Des courtiers immobiliers anticipent un boom dans la Ville Reine cet automne : plus de 17 000 condos en phase de pré-construction seront mis en vente au cours des deux prochains mois.

Un texte de Philippe de Montigny

La plupart des nouveaux projets immobiliers comprendront plus de 300 unités. Certains immeubles en compteront plus de 1000.

Il se dit assez surpris parce que la nouvelle taxe sur les acheteurs étrangers imposée par le gouvernement ontarien en avril dernier a eu pour impact de calmer le marché torontois, particulièrement celui des maisons.

Cependant, la revente de condos a connu une croissance solide : les prix ont augmenté en moyenne de 26 % par rapport à l’année dernière. À la fin du deuxième trimestre, qui s’est terminé en juillet, le prix moyen d’un condo à Toronto était de plus de 566 500 $.

« C’est pourquoi un après l’autre, ils se lancent dans le marché. Certains essaient de se devancer. Mais clairement, la demande est là. Plusieurs nouveaux projets ont déjà tout vendu », croit M. Alexander.

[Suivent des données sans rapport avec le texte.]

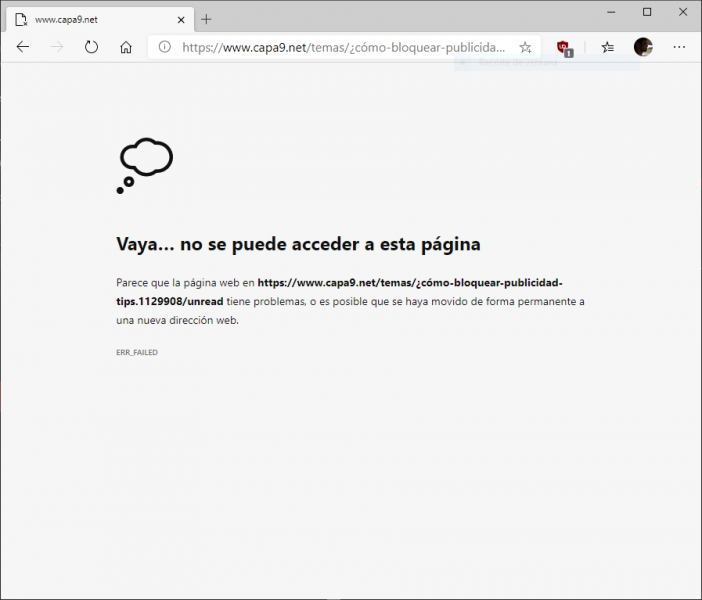Maximize the browser window
This screenshot has width=702, height=600.
[646, 12]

Bonne nouvelle pour les acheteurs

Ce boom pose également un risque pour les promoteurs, qui font face à une plus forte concurrence. En voulant se démarquer des autres, ces derniers pourraient offrir des avantages, en assumant par exemple les frais de copropriété pendant la première année.

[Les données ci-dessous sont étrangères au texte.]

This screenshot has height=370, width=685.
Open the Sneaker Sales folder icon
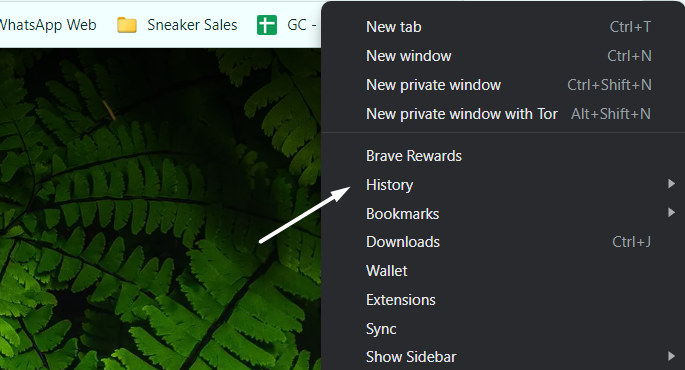pos(127,25)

Après avoir cherché un condo depuis quatre ans dans son quartier, Anne-Louise Lanteigne a décidé d’en acheter un sur plan. Elle devrait pouvoir y emménager en mai 2018.

« C’était très frustrant. Les prix ici à Yonge et Eglinton ont monté extrêmement dans les dernières années et le coût n’était pas abordable pour ce que je voulais… il aurait fallu que je déménage dans des régions où je ne voulais pas aller », dit-elle.

Les courtiers estiment toutefois que l’augmentation de l’offre n’aura pas pour effet de faire diminuer le prix des condos. Selon M. Alexander, la forte croissance de la population prévue au cours de quelques prochaines années augmentera la demande, ce qui neutralisera l’effet de l’offre.

« Ce n’est pas ce que les consommateurs veulent entendre. Le problème, c’est que nous ne construisons pas assez. Et même en si on construisait plus rapidement, la ville pourrait l’absorber », dit-il.